The faithful should sit, on the other hand, during the readings before the Gospel and the Responsorial Psalm and for the Homily and during the Preparation of the Gifts at the Offertory; and, if appropriate, they may sit or kneel during the period of sacred silence after Communion.

In the Dioceses of the United States of America, they should kneel beginning after the singing or recitation of the Sanctus (Holy, Holy, Holy) until after the Amen of the Eucharistic Prayer, except when prevented on occasion by ill health, or for reasons of lack of space, of the large number of people present, or for another reasonable cause. However, those who do not kneel ought to make a profound bow when the Priest genuflects after the Consecration. The faithful kneel after the Agnus Dei (Lamb of God) unless the Diocesan Bishop determines otherwise.[Sacrosanctum Concilium 40; Varietates legitimae 41]

For the sake of uniformity in gestures and bodily postures during one and the same celebration, the faithful should follow the instructions which the Deacon, a lay minister, or the Priest gives, according to what is laid down in the Missal.

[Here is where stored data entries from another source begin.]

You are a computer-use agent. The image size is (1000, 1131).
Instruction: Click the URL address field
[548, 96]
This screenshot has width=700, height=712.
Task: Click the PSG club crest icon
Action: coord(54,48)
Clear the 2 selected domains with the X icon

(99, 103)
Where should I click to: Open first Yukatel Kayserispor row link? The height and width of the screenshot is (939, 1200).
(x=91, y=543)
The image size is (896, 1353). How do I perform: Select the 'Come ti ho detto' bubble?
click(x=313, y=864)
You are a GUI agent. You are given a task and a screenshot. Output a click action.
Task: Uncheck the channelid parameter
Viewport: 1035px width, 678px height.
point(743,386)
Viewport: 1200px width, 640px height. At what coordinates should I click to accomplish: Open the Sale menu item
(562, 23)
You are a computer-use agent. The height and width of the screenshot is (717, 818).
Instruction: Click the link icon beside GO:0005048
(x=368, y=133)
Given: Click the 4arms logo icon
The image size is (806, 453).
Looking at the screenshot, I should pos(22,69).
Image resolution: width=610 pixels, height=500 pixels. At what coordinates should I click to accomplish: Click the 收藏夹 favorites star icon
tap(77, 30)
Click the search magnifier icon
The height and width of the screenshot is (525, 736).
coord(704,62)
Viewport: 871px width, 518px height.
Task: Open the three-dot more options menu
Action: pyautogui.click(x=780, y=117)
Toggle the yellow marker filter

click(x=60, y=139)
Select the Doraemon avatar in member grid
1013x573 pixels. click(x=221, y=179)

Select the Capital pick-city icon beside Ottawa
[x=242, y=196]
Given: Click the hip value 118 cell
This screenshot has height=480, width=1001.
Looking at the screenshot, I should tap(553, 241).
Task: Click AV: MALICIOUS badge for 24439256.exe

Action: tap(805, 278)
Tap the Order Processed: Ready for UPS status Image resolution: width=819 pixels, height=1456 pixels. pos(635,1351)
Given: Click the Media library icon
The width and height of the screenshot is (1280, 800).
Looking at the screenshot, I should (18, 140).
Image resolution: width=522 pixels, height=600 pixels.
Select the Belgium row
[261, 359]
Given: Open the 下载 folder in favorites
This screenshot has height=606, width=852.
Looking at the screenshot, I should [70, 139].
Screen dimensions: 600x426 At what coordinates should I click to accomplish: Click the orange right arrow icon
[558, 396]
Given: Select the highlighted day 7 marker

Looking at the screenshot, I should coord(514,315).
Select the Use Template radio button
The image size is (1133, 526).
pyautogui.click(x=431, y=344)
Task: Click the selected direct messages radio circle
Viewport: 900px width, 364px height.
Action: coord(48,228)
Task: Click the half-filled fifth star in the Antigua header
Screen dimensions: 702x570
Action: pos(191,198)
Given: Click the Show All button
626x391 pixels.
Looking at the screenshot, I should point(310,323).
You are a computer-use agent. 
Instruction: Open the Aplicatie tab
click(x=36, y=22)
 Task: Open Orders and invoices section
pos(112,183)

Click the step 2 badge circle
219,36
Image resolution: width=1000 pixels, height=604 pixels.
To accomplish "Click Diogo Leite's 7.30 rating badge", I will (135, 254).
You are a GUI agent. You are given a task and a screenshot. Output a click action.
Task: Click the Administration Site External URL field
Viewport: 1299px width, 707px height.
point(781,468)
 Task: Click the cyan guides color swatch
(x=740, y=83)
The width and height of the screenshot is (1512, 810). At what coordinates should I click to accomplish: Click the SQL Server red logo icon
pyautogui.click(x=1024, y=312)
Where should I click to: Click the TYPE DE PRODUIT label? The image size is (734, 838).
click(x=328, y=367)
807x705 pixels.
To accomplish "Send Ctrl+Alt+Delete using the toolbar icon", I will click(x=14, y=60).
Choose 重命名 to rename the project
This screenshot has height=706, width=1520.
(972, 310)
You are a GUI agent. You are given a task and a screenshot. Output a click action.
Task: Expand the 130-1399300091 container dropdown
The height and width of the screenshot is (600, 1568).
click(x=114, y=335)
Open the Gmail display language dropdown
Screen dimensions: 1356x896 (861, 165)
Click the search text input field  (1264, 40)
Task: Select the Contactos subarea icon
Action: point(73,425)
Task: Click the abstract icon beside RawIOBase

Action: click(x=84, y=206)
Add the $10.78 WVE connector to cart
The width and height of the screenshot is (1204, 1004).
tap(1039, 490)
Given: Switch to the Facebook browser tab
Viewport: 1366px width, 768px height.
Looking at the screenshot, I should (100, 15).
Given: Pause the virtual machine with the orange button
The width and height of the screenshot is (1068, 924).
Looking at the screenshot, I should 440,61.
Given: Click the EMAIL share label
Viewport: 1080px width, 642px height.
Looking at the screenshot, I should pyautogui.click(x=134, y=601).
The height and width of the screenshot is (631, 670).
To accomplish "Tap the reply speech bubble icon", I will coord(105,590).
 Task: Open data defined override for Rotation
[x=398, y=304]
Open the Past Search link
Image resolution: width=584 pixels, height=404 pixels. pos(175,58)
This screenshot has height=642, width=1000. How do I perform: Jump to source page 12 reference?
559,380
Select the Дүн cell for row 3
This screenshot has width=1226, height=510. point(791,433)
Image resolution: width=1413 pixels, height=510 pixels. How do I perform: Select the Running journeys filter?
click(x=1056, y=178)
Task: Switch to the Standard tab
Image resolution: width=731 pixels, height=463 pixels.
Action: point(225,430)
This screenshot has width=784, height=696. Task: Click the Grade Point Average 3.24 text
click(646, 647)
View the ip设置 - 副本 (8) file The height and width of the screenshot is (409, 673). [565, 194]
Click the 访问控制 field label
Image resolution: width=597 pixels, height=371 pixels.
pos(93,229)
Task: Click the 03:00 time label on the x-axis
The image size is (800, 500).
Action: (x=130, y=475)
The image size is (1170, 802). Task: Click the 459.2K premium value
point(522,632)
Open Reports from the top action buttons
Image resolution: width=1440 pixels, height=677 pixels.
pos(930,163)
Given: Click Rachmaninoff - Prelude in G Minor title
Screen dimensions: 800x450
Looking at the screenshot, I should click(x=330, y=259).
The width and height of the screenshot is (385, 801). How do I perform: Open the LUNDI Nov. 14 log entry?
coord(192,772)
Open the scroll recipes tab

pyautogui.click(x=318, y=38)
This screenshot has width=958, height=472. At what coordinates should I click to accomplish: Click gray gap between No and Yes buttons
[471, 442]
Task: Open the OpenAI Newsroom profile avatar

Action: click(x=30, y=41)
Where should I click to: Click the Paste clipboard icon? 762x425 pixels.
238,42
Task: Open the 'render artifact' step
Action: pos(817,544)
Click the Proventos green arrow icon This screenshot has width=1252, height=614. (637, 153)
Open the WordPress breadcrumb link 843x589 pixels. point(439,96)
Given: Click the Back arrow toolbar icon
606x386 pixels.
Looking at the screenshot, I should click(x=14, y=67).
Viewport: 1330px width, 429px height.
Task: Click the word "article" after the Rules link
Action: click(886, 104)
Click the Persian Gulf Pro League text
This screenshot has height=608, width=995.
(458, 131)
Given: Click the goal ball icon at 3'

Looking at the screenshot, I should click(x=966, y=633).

I’m unaware of significant portions of the US where these practices are not followed. I suppose GIRM 43c leaves the door open a crack for standing during the Eucharistic Prayer for permitting something other than kneeling for “another reasonable cause.”

Other assorted comments on the 1975 to 2000 upgrade:

New to this century is the profound bow when the priest genuflects. Also new is that last paragraph above about following instructions.


About catholicsensibility

Todd lives in Minnesota, serving a Catholic parish as a lay minister.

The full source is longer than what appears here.